● Data to use:
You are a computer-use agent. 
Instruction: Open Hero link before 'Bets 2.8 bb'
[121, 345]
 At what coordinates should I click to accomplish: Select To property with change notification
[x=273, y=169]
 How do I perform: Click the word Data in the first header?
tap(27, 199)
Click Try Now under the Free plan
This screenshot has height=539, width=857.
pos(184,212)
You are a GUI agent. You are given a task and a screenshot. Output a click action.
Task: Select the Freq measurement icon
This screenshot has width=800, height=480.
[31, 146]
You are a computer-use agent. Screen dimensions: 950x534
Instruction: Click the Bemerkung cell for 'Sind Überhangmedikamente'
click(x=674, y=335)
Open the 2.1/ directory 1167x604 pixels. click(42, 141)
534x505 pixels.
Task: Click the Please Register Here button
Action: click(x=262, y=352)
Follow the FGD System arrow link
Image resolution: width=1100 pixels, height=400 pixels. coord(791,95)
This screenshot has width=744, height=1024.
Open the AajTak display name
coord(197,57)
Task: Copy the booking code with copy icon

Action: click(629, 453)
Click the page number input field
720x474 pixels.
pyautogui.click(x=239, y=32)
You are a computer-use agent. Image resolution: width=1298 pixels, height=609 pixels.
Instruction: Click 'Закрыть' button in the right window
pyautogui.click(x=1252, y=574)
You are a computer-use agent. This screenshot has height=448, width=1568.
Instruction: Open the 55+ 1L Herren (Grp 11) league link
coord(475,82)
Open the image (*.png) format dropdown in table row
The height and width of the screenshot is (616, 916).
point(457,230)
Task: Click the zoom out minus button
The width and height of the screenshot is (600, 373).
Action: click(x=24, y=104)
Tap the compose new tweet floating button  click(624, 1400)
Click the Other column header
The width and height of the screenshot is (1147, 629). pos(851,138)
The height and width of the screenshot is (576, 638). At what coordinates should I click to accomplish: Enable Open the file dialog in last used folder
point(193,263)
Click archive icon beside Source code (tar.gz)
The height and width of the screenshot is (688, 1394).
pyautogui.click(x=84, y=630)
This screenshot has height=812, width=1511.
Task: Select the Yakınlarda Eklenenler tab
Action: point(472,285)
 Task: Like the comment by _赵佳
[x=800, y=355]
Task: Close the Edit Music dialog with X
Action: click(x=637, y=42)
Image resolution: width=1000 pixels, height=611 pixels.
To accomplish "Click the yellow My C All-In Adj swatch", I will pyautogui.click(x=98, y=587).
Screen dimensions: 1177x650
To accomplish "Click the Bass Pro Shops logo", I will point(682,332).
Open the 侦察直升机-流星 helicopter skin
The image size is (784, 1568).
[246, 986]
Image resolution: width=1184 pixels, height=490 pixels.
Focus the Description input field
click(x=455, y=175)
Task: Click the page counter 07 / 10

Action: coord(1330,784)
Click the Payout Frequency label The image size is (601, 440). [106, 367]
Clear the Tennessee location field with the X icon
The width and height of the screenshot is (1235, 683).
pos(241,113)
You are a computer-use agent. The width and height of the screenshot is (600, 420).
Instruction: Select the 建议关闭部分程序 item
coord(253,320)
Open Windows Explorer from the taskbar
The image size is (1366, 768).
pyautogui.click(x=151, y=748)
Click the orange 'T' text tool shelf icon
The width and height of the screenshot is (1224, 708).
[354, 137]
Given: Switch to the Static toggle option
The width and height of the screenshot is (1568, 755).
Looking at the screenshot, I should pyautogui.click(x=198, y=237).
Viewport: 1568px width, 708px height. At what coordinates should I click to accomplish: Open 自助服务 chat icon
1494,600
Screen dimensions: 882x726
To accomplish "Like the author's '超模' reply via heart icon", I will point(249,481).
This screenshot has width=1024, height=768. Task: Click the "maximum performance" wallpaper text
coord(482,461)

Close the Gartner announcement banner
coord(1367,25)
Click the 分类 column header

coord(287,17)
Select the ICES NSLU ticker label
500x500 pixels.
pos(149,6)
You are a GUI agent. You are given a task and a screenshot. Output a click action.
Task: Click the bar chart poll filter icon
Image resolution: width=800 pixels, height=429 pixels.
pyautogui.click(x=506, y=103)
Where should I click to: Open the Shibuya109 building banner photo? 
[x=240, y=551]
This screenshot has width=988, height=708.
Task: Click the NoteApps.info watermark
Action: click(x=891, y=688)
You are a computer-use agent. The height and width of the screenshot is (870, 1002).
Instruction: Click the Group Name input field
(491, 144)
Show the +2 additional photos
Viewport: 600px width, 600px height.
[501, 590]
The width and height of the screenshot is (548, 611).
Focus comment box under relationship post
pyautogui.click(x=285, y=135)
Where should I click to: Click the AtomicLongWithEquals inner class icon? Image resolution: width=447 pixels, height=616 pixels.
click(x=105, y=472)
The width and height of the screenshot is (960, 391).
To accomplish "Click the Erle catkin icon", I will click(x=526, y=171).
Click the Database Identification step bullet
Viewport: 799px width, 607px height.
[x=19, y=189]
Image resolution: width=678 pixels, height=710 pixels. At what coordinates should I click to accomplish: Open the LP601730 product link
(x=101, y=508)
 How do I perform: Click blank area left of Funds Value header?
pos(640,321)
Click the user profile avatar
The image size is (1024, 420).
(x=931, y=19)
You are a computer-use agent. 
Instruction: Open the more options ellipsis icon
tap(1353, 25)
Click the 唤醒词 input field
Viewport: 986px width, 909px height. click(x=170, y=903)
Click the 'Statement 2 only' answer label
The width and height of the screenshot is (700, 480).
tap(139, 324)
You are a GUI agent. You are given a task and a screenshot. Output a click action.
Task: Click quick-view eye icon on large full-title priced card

● Description of the task: Every record above must be set down again, word for word.

● Answer space:
You are a computer-use agent. 
Instruction: Open Hero link before 'Bets 2.8 bb'
[121, 345]
 At what coordinates should I click to accomplish: Select To property with change notification
[x=273, y=169]
 How do I perform: Click the word Data in the first header?
tap(27, 199)
Click Try Now under the Free plan
This screenshot has height=539, width=857.
pos(184,212)
You are a GUI agent. You are given a task and a screenshot. Output a click action.
Task: Select the Freq measurement icon
This screenshot has width=800, height=480.
[31, 146]
You are a computer-use agent. Screen dimensions: 950x534
Instruction: Click the Bemerkung cell for 'Sind Überhangmedikamente'
click(x=674, y=335)
Open the 2.1/ directory 1167x604 pixels. click(42, 141)
534x505 pixels.
Task: Click the Please Register Here button
Action: click(x=262, y=352)
Follow the FGD System arrow link
Image resolution: width=1100 pixels, height=400 pixels. coord(791,95)
This screenshot has width=744, height=1024.
Open the AajTak display name
coord(197,57)
Task: Copy the booking code with copy icon

Action: click(629, 453)
Click the page number input field
720x474 pixels.
pyautogui.click(x=239, y=32)
You are a computer-use agent. Image resolution: width=1298 pixels, height=609 pixels.
Instruction: Click 'Закрыть' button in the right window
pyautogui.click(x=1252, y=574)
You are a computer-use agent. This screenshot has height=448, width=1568.
Instruction: Open the 55+ 1L Herren (Grp 11) league link
coord(475,82)
Open the image (*.png) format dropdown in table row
The height and width of the screenshot is (616, 916).
point(457,230)
Task: Click the zoom out minus button
The width and height of the screenshot is (600, 373).
Action: click(x=24, y=104)
Tap the compose new tweet floating button  click(624, 1400)
Click the Other column header
The width and height of the screenshot is (1147, 629). pos(851,138)
The height and width of the screenshot is (576, 638). At what coordinates should I click to accomplish: Enable Open the file dialog in last used folder
point(193,263)
Click archive icon beside Source code (tar.gz)
The height and width of the screenshot is (688, 1394).
pyautogui.click(x=84, y=630)
This screenshot has height=812, width=1511.
Task: Select the Yakınlarda Eklenenler tab
Action: point(472,285)
 Task: Like the comment by _赵佳
[x=800, y=355]
Task: Close the Edit Music dialog with X
Action: click(x=637, y=42)
Image resolution: width=1000 pixels, height=611 pixels.
To accomplish "Click the yellow My C All-In Adj swatch", I will pyautogui.click(x=98, y=587).
Screen dimensions: 1177x650
To accomplish "Click the Bass Pro Shops logo", I will point(682,332).
Open the 侦察直升机-流星 helicopter skin
The image size is (784, 1568).
[246, 986]
Image resolution: width=1184 pixels, height=490 pixels.
Focus the Description input field
click(x=455, y=175)
Task: Click the page counter 07 / 10

Action: coord(1330,784)
Click the Payout Frequency label The image size is (601, 440). [106, 367]
Clear the Tennessee location field with the X icon
The width and height of the screenshot is (1235, 683).
pos(241,113)
You are a computer-use agent. The width and height of the screenshot is (600, 420).
Instruction: Select the 建议关闭部分程序 item
coord(253,320)
Open Windows Explorer from the taskbar
The image size is (1366, 768).
pyautogui.click(x=151, y=748)
Click the orange 'T' text tool shelf icon
The width and height of the screenshot is (1224, 708).
[354, 137]
Given: Switch to the Static toggle option
The width and height of the screenshot is (1568, 755).
Looking at the screenshot, I should pyautogui.click(x=198, y=237).
Viewport: 1568px width, 708px height. At what coordinates should I click to accomplish: Open 自助服务 chat icon
1494,600
Screen dimensions: 882x726
To accomplish "Like the author's '超模' reply via heart icon", I will point(249,481).
This screenshot has width=1024, height=768. Task: Click the "maximum performance" wallpaper text
coord(482,461)

Close the Gartner announcement banner
coord(1367,25)
Click the 分类 column header

coord(287,17)
Select the ICES NSLU ticker label
500x500 pixels.
pos(149,6)
You are a GUI agent. You are given a task and a screenshot. Output a click action.
Task: Click the bar chart poll filter icon
Image resolution: width=800 pixels, height=429 pixels.
pyautogui.click(x=506, y=103)
Where should I click to: Open the Shibuya109 building banner photo? 
[x=240, y=551]
This screenshot has width=988, height=708.
Task: Click the NoteApps.info watermark
Action: click(x=891, y=688)
You are a computer-use agent. The height and width of the screenshot is (870, 1002).
Instruction: Click the Group Name input field
(491, 144)
Show the +2 additional photos
Viewport: 600px width, 600px height.
[501, 590]
The width and height of the screenshot is (548, 611).
Focus comment box under relationship post
pyautogui.click(x=285, y=135)
Where should I click to: Click the AtomicLongWithEquals inner class icon? Image resolution: width=447 pixels, height=616 pixels.
click(x=105, y=472)
The width and height of the screenshot is (960, 391).
To accomplish "Click the Erle catkin icon", I will click(x=526, y=171).
Click the Database Identification step bullet
Viewport: 799px width, 607px height.
[x=19, y=189]
Image resolution: width=678 pixels, height=710 pixels. At what coordinates should I click to accomplish: Open the LP601730 product link
(x=101, y=508)
 How do I perform: Click blank area left of Funds Value header?
pos(640,321)
Click the user profile avatar
The image size is (1024, 420).
(x=931, y=19)
You are a computer-use agent. 
Instruction: Open the more options ellipsis icon
tap(1353, 25)
Click the 唤醒词 input field
Viewport: 986px width, 909px height. click(x=170, y=903)
Click the 'Statement 2 only' answer label
The width and height of the screenshot is (700, 480).
tap(139, 324)
You are a GUI agent. You are given a task and a screenshot. Output a click action.
Task: Click quick-view eye icon on large full-title priced card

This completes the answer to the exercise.